About this exercise: Reproduce the whole listing exactly.

Data for this task:
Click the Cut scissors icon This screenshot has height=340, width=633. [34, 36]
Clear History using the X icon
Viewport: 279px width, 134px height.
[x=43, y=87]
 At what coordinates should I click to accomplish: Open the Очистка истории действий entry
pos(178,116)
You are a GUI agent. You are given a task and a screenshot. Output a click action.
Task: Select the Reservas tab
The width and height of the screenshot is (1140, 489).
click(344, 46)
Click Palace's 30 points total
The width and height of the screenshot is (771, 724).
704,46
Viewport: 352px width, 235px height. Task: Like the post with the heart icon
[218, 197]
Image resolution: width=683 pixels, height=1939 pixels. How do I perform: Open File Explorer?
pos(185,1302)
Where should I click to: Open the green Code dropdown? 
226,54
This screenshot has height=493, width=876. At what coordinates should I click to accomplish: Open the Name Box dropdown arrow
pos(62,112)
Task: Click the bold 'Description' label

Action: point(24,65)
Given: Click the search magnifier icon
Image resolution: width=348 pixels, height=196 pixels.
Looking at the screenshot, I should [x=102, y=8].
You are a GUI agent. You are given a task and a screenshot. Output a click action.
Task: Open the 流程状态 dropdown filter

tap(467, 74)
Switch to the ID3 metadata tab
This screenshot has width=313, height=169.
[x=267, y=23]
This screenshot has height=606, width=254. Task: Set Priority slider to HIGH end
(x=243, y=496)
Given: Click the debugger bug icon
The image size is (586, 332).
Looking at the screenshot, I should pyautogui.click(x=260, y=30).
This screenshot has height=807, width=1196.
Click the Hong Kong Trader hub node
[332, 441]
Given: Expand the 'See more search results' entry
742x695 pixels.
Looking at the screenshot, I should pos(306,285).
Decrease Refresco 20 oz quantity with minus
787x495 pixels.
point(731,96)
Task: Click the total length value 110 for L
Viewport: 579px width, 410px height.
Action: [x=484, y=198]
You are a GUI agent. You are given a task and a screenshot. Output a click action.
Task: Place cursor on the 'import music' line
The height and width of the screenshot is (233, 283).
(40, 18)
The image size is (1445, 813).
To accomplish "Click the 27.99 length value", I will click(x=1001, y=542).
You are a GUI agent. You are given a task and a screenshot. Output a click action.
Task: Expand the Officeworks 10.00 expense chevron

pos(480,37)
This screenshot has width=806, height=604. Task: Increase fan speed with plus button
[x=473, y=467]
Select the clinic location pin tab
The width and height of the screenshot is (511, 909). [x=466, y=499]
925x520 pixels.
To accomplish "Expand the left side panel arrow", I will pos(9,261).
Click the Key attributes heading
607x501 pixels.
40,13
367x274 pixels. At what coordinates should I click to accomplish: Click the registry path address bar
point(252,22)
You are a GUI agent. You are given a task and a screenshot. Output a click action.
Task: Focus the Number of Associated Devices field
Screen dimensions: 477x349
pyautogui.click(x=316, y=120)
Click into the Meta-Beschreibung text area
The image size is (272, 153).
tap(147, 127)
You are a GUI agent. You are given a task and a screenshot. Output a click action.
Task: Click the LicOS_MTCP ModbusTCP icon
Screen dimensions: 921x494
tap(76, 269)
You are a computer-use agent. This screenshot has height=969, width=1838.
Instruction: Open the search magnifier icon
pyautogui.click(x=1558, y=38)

Written answer:
Click the Cut scissors icon This screenshot has height=340, width=633. [34, 36]
Clear History using the X icon
Viewport: 279px width, 134px height.
[x=43, y=87]
 At what coordinates should I click to accomplish: Open the Очистка истории действий entry
pos(178,116)
You are a GUI agent. You are given a task and a screenshot. Output a click action.
Task: Select the Reservas tab
The width and height of the screenshot is (1140, 489).
click(344, 46)
Click Palace's 30 points total
The width and height of the screenshot is (771, 724).
704,46
Viewport: 352px width, 235px height. Task: Like the post with the heart icon
[218, 197]
Image resolution: width=683 pixels, height=1939 pixels. How do I perform: Open File Explorer?
pos(185,1302)
Where should I click to: Open the green Code dropdown? 
226,54
This screenshot has height=493, width=876. At what coordinates should I click to accomplish: Open the Name Box dropdown arrow
pos(62,112)
Task: Click the bold 'Description' label

Action: point(24,65)
Given: Click the search magnifier icon
Image resolution: width=348 pixels, height=196 pixels.
Looking at the screenshot, I should [x=102, y=8].
You are a GUI agent. You are given a task and a screenshot. Output a click action.
Task: Open the 流程状态 dropdown filter

tap(467, 74)
Switch to the ID3 metadata tab
This screenshot has width=313, height=169.
[x=267, y=23]
This screenshot has height=606, width=254. Task: Set Priority slider to HIGH end
(x=243, y=496)
Given: Click the debugger bug icon
The image size is (586, 332).
Looking at the screenshot, I should pyautogui.click(x=260, y=30).
This screenshot has height=807, width=1196.
Click the Hong Kong Trader hub node
[332, 441]
Given: Expand the 'See more search results' entry
742x695 pixels.
Looking at the screenshot, I should pos(306,285).
Decrease Refresco 20 oz quantity with minus
787x495 pixels.
point(731,96)
Task: Click the total length value 110 for L
Viewport: 579px width, 410px height.
Action: [x=484, y=198]
You are a GUI agent. You are given a task and a screenshot. Output a click action.
Task: Place cursor on the 'import music' line
The height and width of the screenshot is (233, 283).
(40, 18)
The image size is (1445, 813).
To accomplish "Click the 27.99 length value", I will click(x=1001, y=542).
You are a GUI agent. You are given a task and a screenshot. Output a click action.
Task: Expand the Officeworks 10.00 expense chevron

pos(480,37)
This screenshot has width=806, height=604. Task: Increase fan speed with plus button
[x=473, y=467]
Select the clinic location pin tab
The width and height of the screenshot is (511, 909). [x=466, y=499]
925x520 pixels.
To accomplish "Expand the left side panel arrow", I will pos(9,261).
Click the Key attributes heading
607x501 pixels.
40,13
367x274 pixels. At what coordinates should I click to accomplish: Click the registry path address bar
point(252,22)
You are a GUI agent. You are given a task and a screenshot. Output a click action.
Task: Focus the Number of Associated Devices field
Screen dimensions: 477x349
pyautogui.click(x=316, y=120)
Click into the Meta-Beschreibung text area
The image size is (272, 153).
tap(147, 127)
You are a GUI agent. You are given a task and a screenshot. Output a click action.
Task: Click the LicOS_MTCP ModbusTCP icon
Screen dimensions: 921x494
tap(76, 269)
You are a computer-use agent. This screenshot has height=969, width=1838.
Instruction: Open the search magnifier icon
pyautogui.click(x=1558, y=38)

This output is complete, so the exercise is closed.